Each line below from the one containing "Click the blue gear" through the one containing "Tick the checkbox" should be output exactly as it stands, and no other line should appear.

▬▬▬▬▬▬

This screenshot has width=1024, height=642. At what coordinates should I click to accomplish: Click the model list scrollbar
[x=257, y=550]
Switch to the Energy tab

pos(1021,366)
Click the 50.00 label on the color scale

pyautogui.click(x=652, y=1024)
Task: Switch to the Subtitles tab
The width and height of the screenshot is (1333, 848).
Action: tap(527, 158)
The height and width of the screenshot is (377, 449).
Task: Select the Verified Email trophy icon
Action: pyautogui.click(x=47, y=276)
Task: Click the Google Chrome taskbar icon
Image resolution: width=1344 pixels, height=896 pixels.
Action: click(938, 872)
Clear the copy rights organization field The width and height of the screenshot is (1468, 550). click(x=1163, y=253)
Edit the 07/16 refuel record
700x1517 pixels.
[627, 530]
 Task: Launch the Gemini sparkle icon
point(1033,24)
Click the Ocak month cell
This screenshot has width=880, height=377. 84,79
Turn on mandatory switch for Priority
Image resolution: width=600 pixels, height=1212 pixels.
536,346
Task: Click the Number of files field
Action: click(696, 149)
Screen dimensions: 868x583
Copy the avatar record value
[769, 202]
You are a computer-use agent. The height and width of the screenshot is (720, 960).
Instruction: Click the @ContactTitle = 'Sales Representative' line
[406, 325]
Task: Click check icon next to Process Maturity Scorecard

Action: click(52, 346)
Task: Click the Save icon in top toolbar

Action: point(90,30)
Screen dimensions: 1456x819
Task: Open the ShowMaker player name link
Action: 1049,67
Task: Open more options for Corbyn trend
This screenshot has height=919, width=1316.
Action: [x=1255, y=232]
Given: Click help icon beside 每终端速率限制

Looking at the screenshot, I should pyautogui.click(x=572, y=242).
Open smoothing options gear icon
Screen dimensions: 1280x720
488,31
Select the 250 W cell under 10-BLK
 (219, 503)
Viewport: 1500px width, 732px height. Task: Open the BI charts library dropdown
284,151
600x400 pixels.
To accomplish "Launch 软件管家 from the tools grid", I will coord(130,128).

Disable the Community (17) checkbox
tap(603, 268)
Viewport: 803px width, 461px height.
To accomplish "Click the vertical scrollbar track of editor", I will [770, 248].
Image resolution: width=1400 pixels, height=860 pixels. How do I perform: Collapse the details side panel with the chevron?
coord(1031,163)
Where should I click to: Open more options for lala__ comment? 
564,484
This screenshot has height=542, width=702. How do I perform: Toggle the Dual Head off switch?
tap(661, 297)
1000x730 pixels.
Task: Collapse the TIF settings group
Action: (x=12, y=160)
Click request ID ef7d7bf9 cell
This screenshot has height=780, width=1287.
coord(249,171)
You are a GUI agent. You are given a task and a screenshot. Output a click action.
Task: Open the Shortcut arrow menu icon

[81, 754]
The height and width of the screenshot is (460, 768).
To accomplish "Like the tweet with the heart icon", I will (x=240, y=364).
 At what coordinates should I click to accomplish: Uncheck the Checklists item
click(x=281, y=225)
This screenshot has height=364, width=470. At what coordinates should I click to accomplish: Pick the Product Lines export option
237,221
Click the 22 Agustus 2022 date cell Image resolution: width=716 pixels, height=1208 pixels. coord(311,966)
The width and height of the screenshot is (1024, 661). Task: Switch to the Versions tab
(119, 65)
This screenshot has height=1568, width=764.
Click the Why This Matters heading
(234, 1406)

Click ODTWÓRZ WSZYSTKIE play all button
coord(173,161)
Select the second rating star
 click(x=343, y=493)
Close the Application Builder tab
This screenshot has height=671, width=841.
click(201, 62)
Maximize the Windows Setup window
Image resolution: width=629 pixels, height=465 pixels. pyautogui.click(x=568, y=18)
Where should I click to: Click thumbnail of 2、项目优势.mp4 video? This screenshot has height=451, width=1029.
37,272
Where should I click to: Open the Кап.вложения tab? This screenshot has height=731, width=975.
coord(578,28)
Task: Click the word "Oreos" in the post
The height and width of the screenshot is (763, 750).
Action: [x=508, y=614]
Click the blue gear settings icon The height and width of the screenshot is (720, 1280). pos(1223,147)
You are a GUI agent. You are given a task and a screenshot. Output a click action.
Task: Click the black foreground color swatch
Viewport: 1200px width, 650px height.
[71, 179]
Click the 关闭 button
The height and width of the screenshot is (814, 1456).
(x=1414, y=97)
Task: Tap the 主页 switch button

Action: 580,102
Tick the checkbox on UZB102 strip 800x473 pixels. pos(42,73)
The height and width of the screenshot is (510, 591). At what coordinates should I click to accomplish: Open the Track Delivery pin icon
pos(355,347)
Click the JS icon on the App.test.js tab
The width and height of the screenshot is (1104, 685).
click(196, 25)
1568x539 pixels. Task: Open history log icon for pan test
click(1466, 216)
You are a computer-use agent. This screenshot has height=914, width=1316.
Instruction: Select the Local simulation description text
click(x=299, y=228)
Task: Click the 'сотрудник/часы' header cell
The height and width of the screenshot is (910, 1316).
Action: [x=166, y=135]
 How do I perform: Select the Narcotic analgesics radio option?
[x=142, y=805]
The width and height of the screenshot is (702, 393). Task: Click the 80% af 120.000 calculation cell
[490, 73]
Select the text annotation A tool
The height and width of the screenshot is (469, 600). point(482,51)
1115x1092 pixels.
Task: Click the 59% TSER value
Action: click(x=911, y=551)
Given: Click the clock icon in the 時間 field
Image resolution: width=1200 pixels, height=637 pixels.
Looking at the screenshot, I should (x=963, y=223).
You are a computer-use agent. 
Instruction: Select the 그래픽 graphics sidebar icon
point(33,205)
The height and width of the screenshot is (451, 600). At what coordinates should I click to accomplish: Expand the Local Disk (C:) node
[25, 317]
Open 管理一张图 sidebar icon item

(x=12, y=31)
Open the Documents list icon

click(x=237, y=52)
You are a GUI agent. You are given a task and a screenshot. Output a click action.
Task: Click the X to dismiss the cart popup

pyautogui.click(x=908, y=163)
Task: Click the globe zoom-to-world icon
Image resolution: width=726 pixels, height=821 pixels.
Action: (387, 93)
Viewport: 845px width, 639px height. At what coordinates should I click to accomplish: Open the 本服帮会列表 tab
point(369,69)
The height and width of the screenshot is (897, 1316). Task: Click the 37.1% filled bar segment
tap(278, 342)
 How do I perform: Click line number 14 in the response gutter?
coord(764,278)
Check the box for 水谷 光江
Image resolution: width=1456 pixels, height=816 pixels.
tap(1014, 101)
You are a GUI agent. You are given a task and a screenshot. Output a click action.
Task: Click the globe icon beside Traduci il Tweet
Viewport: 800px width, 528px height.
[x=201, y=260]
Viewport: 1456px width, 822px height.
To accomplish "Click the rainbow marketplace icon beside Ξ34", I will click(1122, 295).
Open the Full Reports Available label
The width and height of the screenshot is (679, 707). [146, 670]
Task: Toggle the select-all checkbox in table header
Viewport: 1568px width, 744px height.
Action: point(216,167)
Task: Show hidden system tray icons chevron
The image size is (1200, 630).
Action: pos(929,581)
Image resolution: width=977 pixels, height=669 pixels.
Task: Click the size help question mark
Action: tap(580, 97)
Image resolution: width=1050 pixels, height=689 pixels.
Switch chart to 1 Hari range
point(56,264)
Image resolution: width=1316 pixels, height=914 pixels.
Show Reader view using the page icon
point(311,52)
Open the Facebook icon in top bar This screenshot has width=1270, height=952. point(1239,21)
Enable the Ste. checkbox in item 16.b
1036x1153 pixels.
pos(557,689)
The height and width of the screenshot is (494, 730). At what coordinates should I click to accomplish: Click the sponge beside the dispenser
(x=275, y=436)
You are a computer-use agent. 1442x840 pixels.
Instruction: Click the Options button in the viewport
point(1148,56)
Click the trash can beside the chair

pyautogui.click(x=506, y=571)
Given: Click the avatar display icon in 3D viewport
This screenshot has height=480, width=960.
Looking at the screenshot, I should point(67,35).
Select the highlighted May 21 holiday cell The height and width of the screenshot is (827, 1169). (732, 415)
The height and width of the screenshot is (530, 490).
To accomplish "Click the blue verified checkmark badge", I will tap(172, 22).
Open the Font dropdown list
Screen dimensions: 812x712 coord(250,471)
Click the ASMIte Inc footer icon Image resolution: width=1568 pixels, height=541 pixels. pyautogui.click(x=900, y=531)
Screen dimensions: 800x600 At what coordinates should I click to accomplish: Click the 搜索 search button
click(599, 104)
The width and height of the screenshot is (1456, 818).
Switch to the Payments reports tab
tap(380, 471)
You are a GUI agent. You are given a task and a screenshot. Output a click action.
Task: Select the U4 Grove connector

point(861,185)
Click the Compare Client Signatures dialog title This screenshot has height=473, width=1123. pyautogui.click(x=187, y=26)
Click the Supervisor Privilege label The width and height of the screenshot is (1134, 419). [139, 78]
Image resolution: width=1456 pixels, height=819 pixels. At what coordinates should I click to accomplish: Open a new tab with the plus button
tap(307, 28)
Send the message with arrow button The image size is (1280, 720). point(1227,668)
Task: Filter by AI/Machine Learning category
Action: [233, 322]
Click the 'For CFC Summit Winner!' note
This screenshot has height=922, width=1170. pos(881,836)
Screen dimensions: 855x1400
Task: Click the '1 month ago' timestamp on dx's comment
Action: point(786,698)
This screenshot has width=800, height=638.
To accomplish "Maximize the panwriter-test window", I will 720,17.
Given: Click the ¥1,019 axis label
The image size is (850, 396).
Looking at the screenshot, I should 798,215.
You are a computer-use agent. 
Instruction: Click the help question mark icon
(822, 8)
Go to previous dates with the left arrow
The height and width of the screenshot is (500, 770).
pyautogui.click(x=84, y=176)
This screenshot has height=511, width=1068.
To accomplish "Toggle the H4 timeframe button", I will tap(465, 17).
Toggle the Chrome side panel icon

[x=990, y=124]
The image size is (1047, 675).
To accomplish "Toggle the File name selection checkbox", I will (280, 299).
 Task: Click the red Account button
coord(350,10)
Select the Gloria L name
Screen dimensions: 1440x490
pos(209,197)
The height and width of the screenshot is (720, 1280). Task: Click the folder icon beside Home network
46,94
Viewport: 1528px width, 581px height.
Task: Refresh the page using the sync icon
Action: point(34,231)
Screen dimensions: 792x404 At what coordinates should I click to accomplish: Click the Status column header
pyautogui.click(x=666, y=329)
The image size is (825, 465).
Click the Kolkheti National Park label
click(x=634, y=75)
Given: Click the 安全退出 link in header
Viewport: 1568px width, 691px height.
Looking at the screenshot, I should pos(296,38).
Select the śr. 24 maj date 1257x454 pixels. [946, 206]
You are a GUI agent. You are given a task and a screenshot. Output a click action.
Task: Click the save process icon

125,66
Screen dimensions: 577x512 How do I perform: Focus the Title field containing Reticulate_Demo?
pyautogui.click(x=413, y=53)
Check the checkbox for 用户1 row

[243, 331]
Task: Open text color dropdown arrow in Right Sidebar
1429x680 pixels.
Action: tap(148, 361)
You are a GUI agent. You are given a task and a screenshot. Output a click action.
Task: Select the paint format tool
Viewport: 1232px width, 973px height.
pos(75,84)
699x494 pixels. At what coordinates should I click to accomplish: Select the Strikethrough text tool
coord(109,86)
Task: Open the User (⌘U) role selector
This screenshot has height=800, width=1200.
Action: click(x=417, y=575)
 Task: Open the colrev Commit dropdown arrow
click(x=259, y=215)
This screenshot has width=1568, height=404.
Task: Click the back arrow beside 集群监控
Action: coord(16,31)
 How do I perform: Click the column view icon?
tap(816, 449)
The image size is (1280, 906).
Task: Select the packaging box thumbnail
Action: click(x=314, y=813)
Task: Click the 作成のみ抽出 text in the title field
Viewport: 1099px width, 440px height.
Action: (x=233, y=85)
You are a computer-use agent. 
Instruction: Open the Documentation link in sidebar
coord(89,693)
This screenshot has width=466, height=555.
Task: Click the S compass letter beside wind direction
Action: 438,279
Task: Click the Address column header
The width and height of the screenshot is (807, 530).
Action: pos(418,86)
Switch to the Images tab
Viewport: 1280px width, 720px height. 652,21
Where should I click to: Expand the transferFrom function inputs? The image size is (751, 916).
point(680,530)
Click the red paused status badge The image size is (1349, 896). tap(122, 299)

▬▬▬▬▬▬

§ **Expected answer**
Click the blue gear settings icon The height and width of the screenshot is (720, 1280). pos(1223,147)
You are a GUI agent. You are given a task and a screenshot. Output a click action.
Task: Click the black foreground color swatch
Viewport: 1200px width, 650px height.
[71, 179]
Click the 关闭 button
The height and width of the screenshot is (814, 1456).
(x=1414, y=97)
Task: Tap the 主页 switch button

Action: 580,102
Tick the checkbox on UZB102 strip 800x473 pixels. pos(42,73)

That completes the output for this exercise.